Accurate weather forecasts play a vital role in decision-making for various sectors. However, forecast accuracy can vary significantly depending on geographic and climate factors. In this report, we explore forecast accuracy for high and low temperature predictions across 167 U.S. cities. We aim to determine which areas struggle with forecast errors and investigate possible reasons behind these inaccuracies.
library(tidyverse)
library(ggthemes)
library(lubridate)
library(viridis)
library(ggridges)
# Load datasets
weather_forecasts <- read_csv("data/weather_forecasts.csv")
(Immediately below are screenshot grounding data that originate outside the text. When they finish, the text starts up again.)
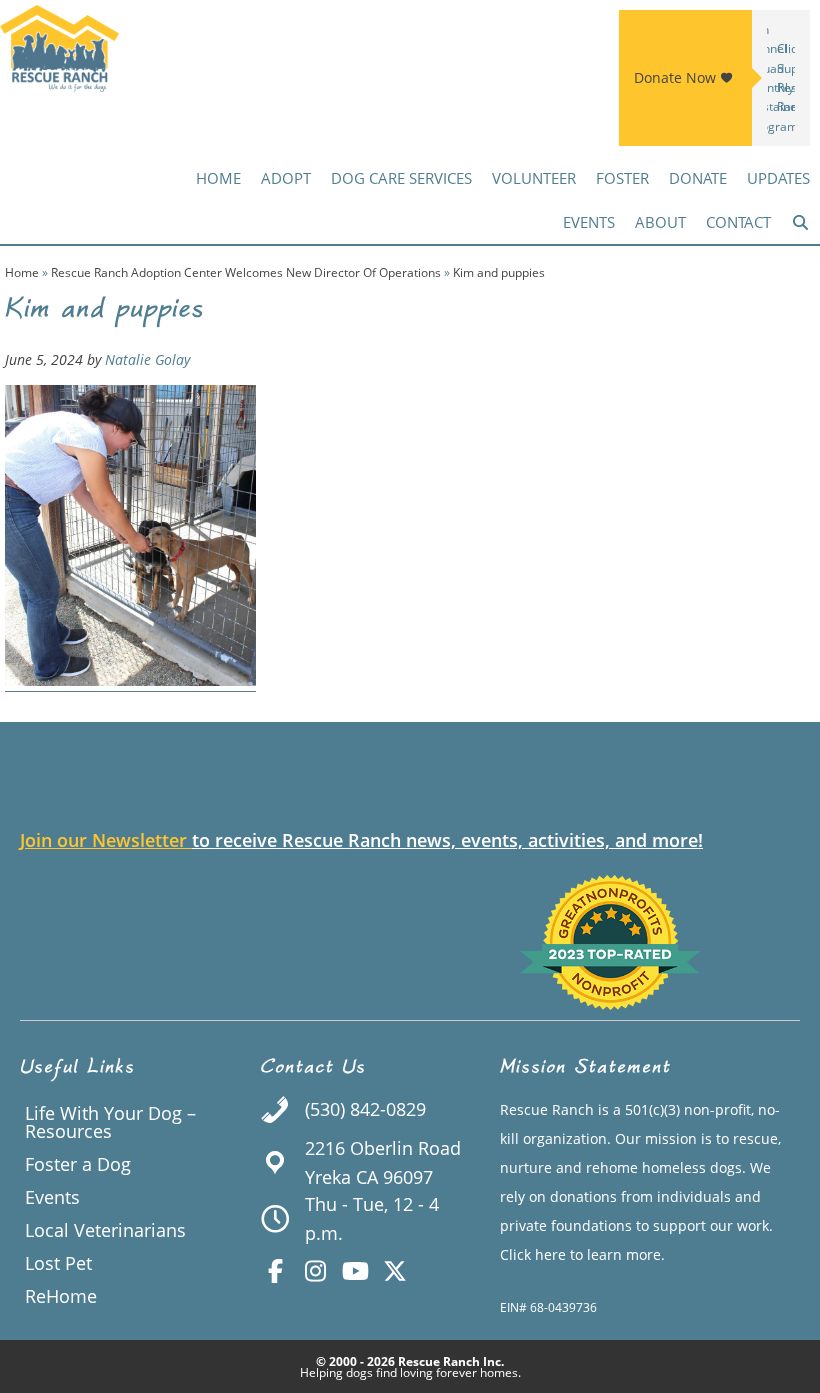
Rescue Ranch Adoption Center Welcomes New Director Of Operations (246, 272)
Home (22, 272)
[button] (800, 222)
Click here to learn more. (582, 1254)
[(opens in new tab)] (610, 1003)
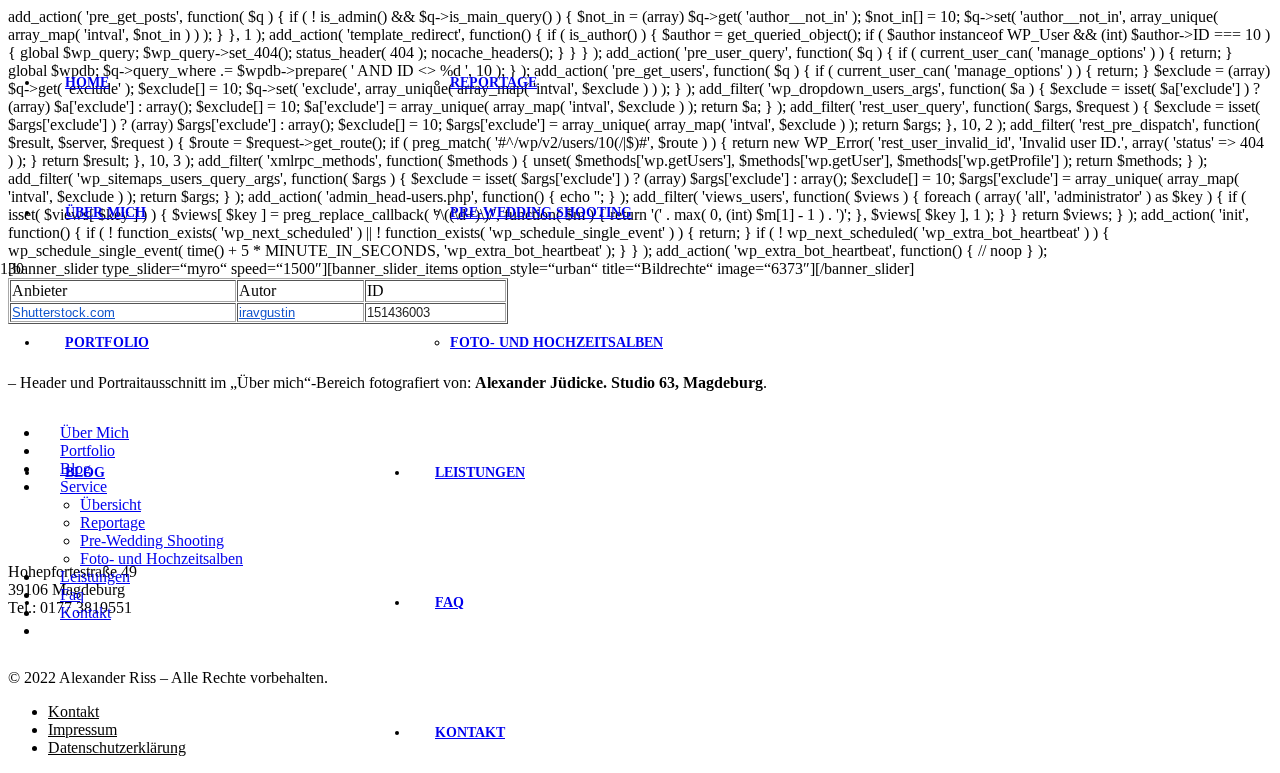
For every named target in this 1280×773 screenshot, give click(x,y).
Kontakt (73, 711)
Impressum (82, 729)
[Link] (272, 406)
forecast_cities <- read_csv("data/forecast_cities.csv")
outlook_meanings <- read_csv("data/outlook_meanings.csv")
# Ensure date columns are properly parsed
weather_forecasts <- weather_forecasts %>%
mutate(date = ymd(date),
high_or_low = as.factor(high_or_low),
forecast_outlook = as.factor(forecast_outlook))
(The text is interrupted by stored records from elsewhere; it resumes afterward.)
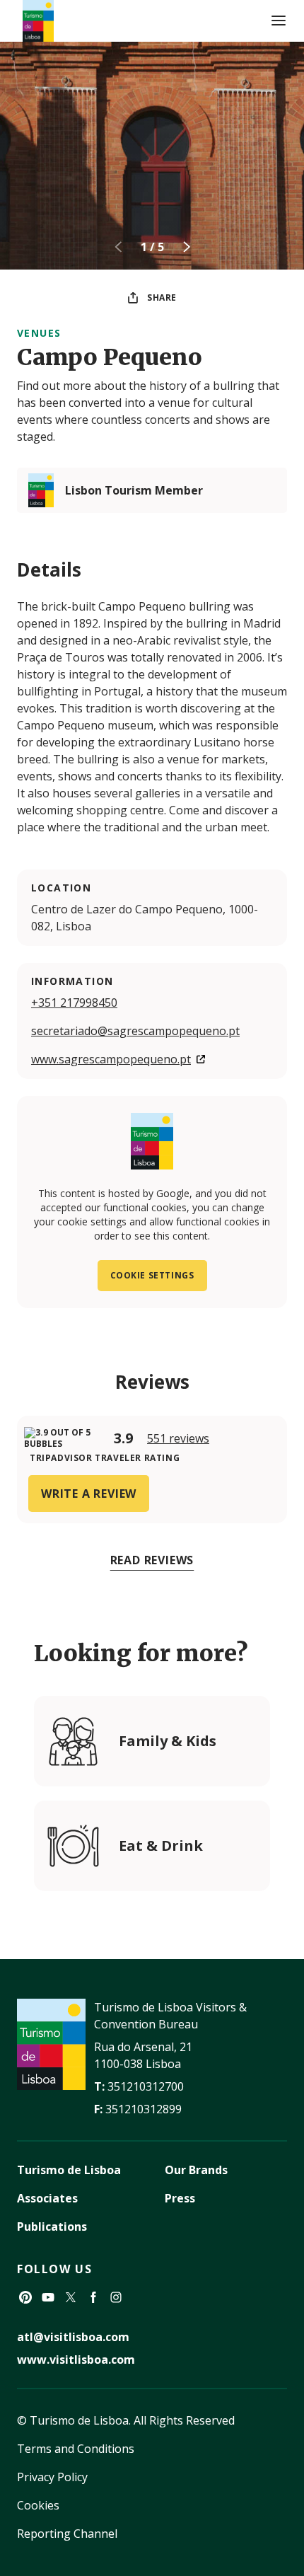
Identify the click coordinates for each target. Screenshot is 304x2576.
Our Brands (196, 2170)
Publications (52, 2226)
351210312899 (143, 2109)
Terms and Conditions (75, 2448)
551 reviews (178, 1438)
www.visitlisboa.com (76, 2359)
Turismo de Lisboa (69, 2170)
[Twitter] (70, 2297)
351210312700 (145, 2086)
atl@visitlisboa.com (73, 2337)
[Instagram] (115, 2297)
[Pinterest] (25, 2297)
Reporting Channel (67, 2533)
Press (180, 2198)
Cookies (38, 2505)
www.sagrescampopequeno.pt (111, 1059)
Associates (47, 2198)
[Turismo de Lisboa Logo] (38, 21)
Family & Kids (167, 1740)
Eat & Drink (161, 1845)
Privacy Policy (52, 2477)
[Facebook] (93, 2297)
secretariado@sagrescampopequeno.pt (135, 1031)
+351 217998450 (74, 1002)
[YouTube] (48, 2297)
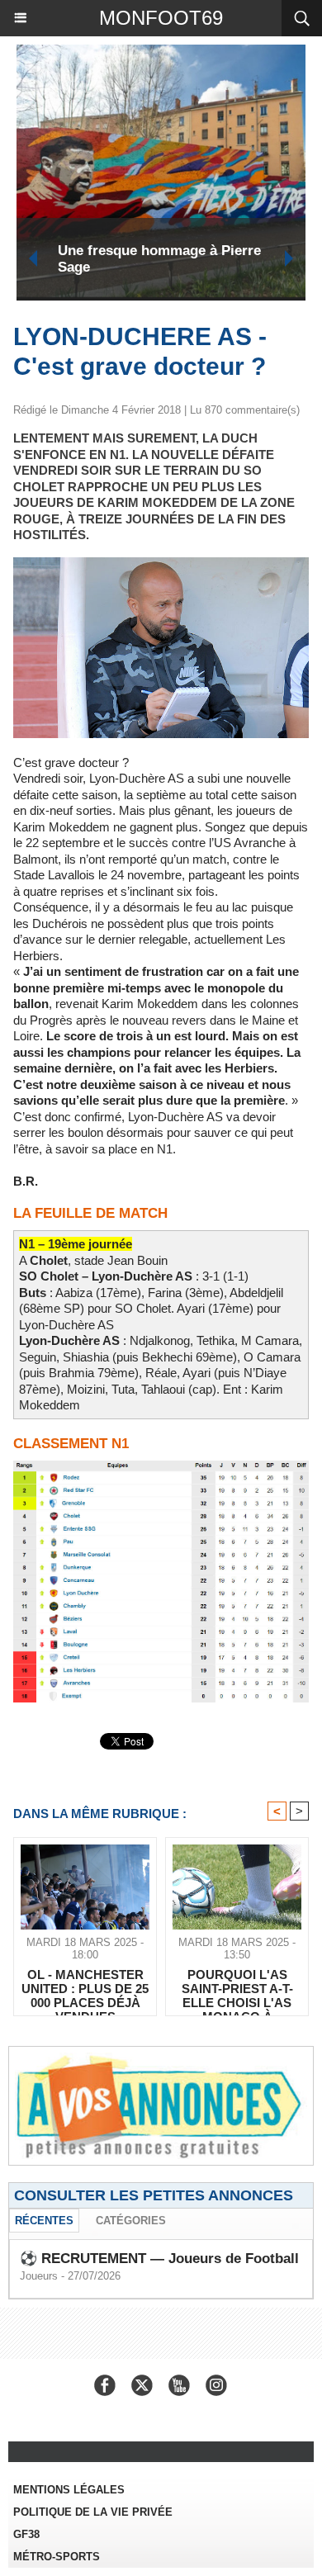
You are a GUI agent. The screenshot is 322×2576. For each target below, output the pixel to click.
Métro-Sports (56, 2556)
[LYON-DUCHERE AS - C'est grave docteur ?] (161, 564)
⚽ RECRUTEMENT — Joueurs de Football (159, 2258)
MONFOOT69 (161, 18)
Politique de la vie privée (93, 2512)
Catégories (131, 2220)
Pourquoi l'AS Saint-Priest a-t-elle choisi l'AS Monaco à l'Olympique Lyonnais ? (237, 1988)
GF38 (26, 2534)
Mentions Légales (69, 2490)
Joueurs (39, 2276)
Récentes (44, 2220)
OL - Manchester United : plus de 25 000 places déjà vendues (85, 1988)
forecast_cities <- forecast_cities %>%
mutate(city = as.factor(city), state = as.factor(state))
# Join weather data with city information
full_data <- weather_forecasts %>%
left_join(forecast_cities, by = "city") %>%
left_join(outlook_meanings, by = "forecast_outlook")
# Create a new column for forecast error (absolute difference between forecast and observed temp)
full_data <- full_data %>%
mutate(temp_error = abs(forecast_temp - observed_temp))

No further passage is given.